The German Pope told his countrymen that while he agreed with their assessment, he was concerned by the implementation of models for restructuring pastoral care, in which the image of the pastor, “risks being obscured.”

I am sure, he told the prelates, "that you will give your approval only to those structural reforms that are in full harmony with the Church's teaching on the priesthood and with her juridical norms, ensuring that the implementation of reforms does not diminish the power of attraction of the priestly ministry."

The Holy Father also reminded the bishops that while the Church must be continuously renewed, “every ecclesial reform is born of a serious effort to come to a more profound understanding of the truth of the Catholic faith and of the persistent striving for moral purification and virtue.”

“The search for reform can easily slip into an exterior activism if those who seek do not lead an authentic spiritual life and do not constantly verify the motivations of their work in the light of faith,” Benedict warned.  “This applies to all members of the Church: for bishops, priests, deacons, religious, and the faithful.”

"The encounter with the living Christ,” the Holy Father said, “is always at the heart of our service, an encounter that confers a decisive orientation upon our lives."
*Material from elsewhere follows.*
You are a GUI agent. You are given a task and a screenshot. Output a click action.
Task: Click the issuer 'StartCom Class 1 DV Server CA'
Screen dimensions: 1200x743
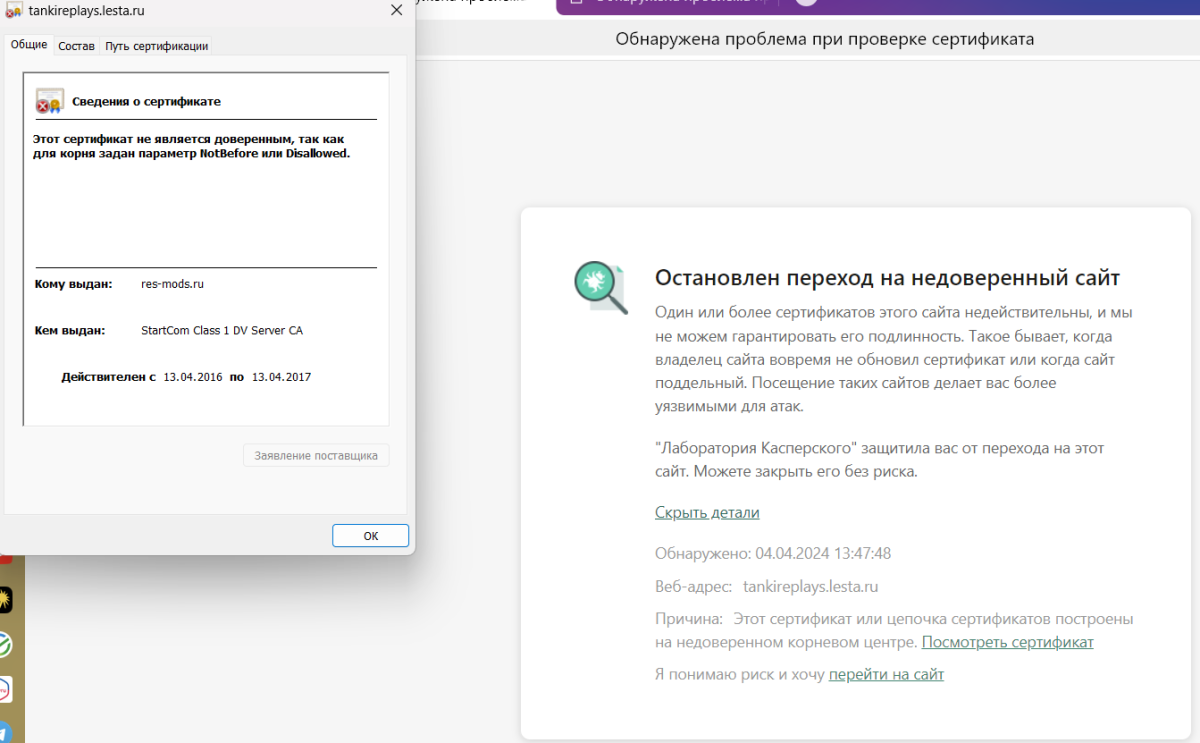click(222, 330)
Referring to the question of lay participation in ecclesial structures, the Holy Father recalled "the broad and open field of the lay apostolate...and its multiple tasks." These include, he said, announcing the Gospel to the world, catechesis, charity work, the media of social communication, and "social commitment for the integral protection of human life and social justice."

Of particular importance, the Holy Father said, is "announcing the faith to the young people of our time," who live "in a secularized culture" in which God is absent.
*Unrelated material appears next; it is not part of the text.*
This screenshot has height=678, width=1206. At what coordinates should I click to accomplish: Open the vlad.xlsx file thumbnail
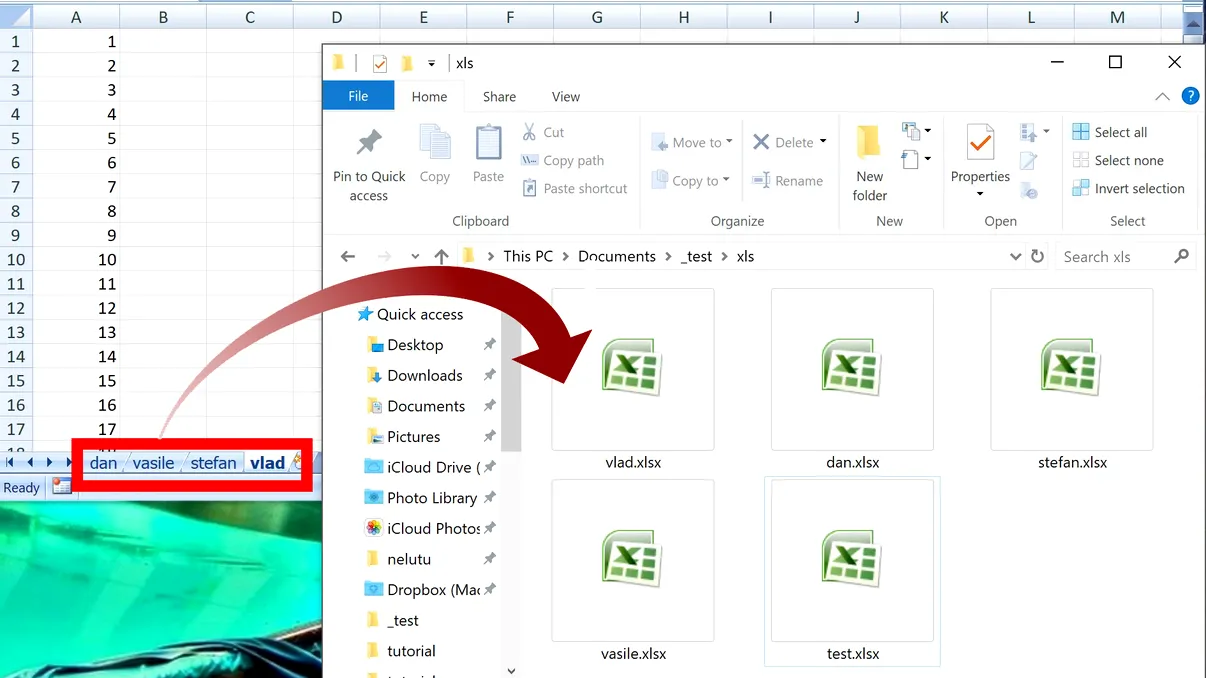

As for ecclesial movements, the Pope told the bishops that "we must respect the specific nature of their charisms, and be happy that shared forms of faith come into being in which the Word of God becomes life."

Moving on to discuss the German Church's charitable activity, Pope Benedict said such interests must, "be kept apart from the confusion of political interests ... and used for the good of people." In this field, he called individual groups to "close collaboration with bishops and with episcopal conferences."

The Holy Father also touched on the need to protect the institution of marriage, the order of which, he said, was “established at creation," and, “is becoming progressively obscured today.” 

In the face of a materialist culture, the Pope continued, "it is difficult for young people to commit themselves to one another definitively," to have children, "and to offer them that lasting space for growth and maturity which only the family based upon marriage can provide."

In such a situation, he went on, "it is vitally important to help young people to pronounce that definitive 'yes,' which does not contrast with freedom but, rather, represents its greatest opportunity. In the patience of remaining together for a lifetime, love achieves its true maturity. And in such an environment of lifelong love, children also learn to live and to love."

Finally, the Pope turned to the question of ecumenism. "In Germany," he said, "our efforts must be directed, above all towards Christians of Lutheran and Reformed faith.”

Ecumenical commitment cannot be entirely fulfilled with joint documents,” he said.  “It becomes visible and effective where Christians from different Churches and ecclesial communities - in a social context that is ever further removed from religion - profess, together and convincingly, the values transmitted by the Christian faith, and emphasize them forcefully in their political and social activities.”